───── Extract provided ─────

‘Alice and Steve’ Review: Nicola Walker and Jemaine Clement Turn Heartbreak Into Comedy Gold
A wickedly funny and surprisingly moving comedy about friendship, jealousy, and the painful realization that the people we love don’t always belong to us.
Some relationships are so deeply woven into our lives that we stop questioning them. They become part of the furniture, part of the routine, part of the story we tell ourselves about who we are. That’s what makes Hulu’s Alice and Steve such an unexpectedly affecting piece of television. On the surface, it’s a comedy built around an outrageous premise: a woman discovers that her best friend of thirty years, who also happens to be her ex-boyfriend, has started dating her twenty-six-year-old daughter. The setup sounds like the beginning of a farce, and for long stretches it absolutely is. But beneath the chaos, the screaming matches, the petty acts of revenge, and the escalating war between two stubborn adults, the series is really asking a much sadder question. What happens when the person you thought would always be there suddenly starts building a life that no longer revolves around you?
That emotional core is what elevates Alice and Steve beyond its high-concept premise. Creator Sophie Goodhart understands that the real story isn’t the romance between Steve and Izzy. It’s the friendship between Alice and Steve, a relationship that has lasted longer than marriages, careers, and nearly every other connection in their lives. From the opening episode, Nicola Walker and Jemaine Clement establish a chemistry so effortless that you immediately understand why these two people have remained tethered to one another for decades. They speak a language entirely their own, bouncing between affection and sarcasm with the ease of people who know each other too well.

─────

** Written problem 1 **
Reproduce the passage of the review of *Alice and Steve* from "That emotional core" to "other too well." word for word.
** Written problem 2 **
Carry on the *Alice and Steve* review with the next few paragraphs, picking up after its final sentence.

───── Information provided ─────

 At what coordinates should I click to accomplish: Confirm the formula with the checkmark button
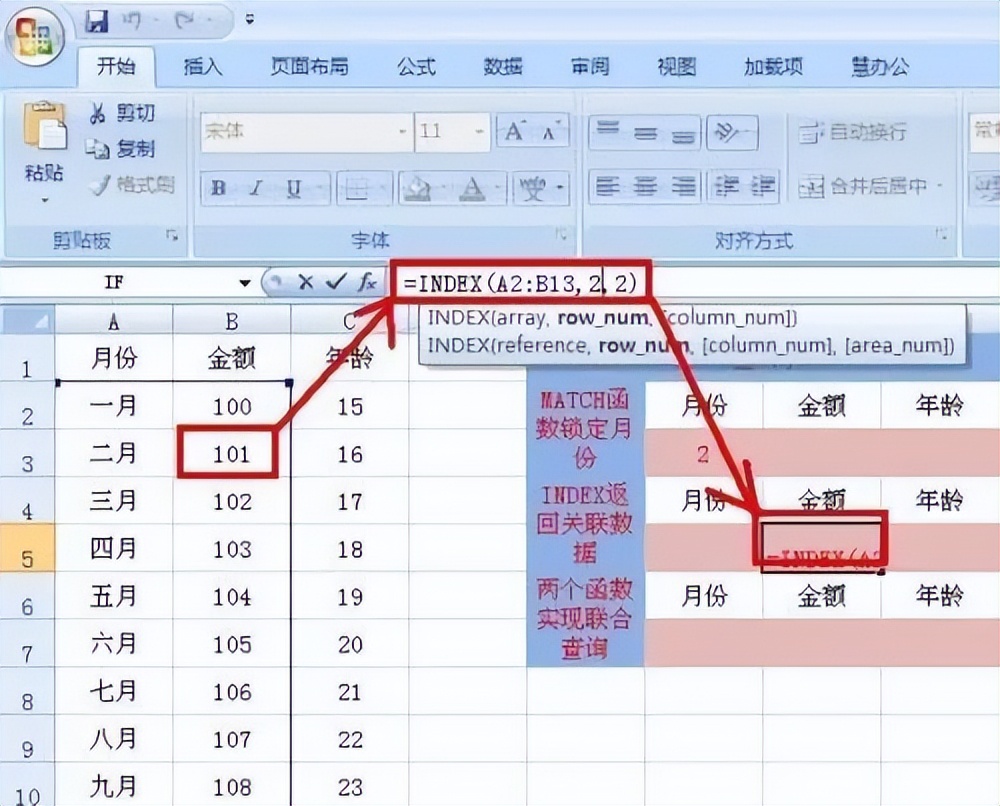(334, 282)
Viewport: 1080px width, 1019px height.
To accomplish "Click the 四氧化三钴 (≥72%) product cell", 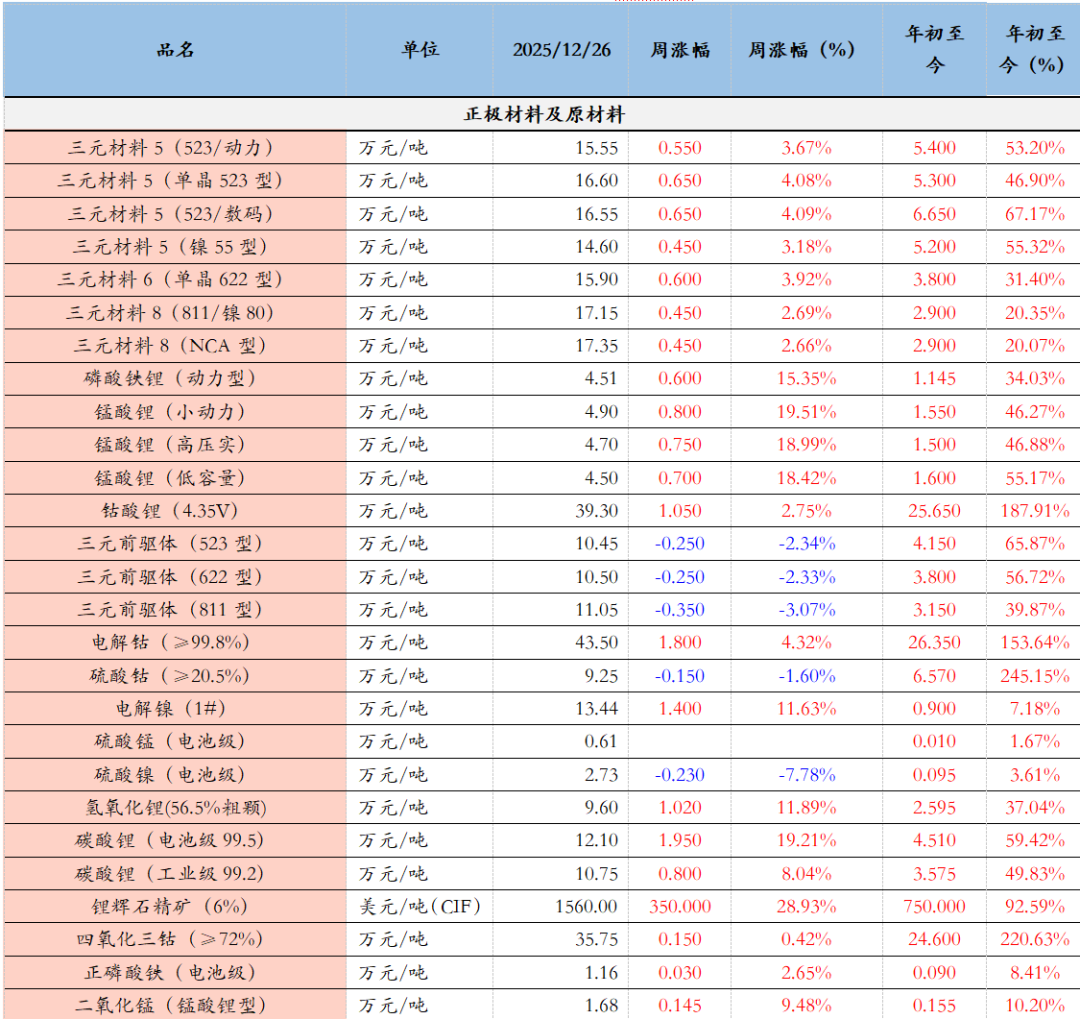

─────

** Written reply 1 **
That emotional core is what elevates Alice and Steve beyond its high-concept premise. Creator Sophie Goodhart understands that the real story isn’t the romance between Steve and Izzy. It’s the friendship between Alice and Steve, a relationship that has lasted longer than marriages, careers, and nearly every other connection in their lives. From the opening episode, Nicola Walker and Jemaine Clement establish a chemistry so effortless that you immediately understand why these two people have remained tethered to one another for decades. They speak a language entirely their own, bouncing between affection and sarcasm with the ease of people who know each other too well.

** Written reply 2 **
Their friendship feels lived in. It feels real. That’s what makes the fallout so painful.
Walker delivers one of the year’s best comedic performances, but calling it merely comedic almost undersells what she’s doing. Alice is loud, impulsive, selfish, irrational, and often completely insufferable. She’s also deeply wounded. Walker never asks the audience to excuse Alice’s behavior, but she makes us understand it. Every ridiculous decision, every act of sabotage, every attempt to blow up Steve’s relationship stems from a fear that feels painfully recognizable. Alice isn’t simply angry that Steve is dating her daughter. She’s terrified of being replaced.
As the season progresses, that fear becomes impossible to ignore. What begins as outrage slowly reveals itself as grief. Alice isn’t mourning a romantic relationship. She’s mourning a friendship that suddenly feels different. The person who has always been her emergency contact, her confidant, her partner in crime, has found a new center of gravity. That realization hurts more than she’s willing to admit.
Jemaine Clement is equally strong as Steve, although the character is intentionally more frustrating. Steve is a lonely man whose emotional maturity hasn’t quite caught up with his age. He isn’t malicious, and that’s what makes him interesting. Lesser shows would have turned him into a villain. Alice and Steve recognizes that real life rarely works that way. Steve genuinely cares about Alice. He also genuinely cares about Izzy. His problem is that he consistently underestimates the damage his choices create.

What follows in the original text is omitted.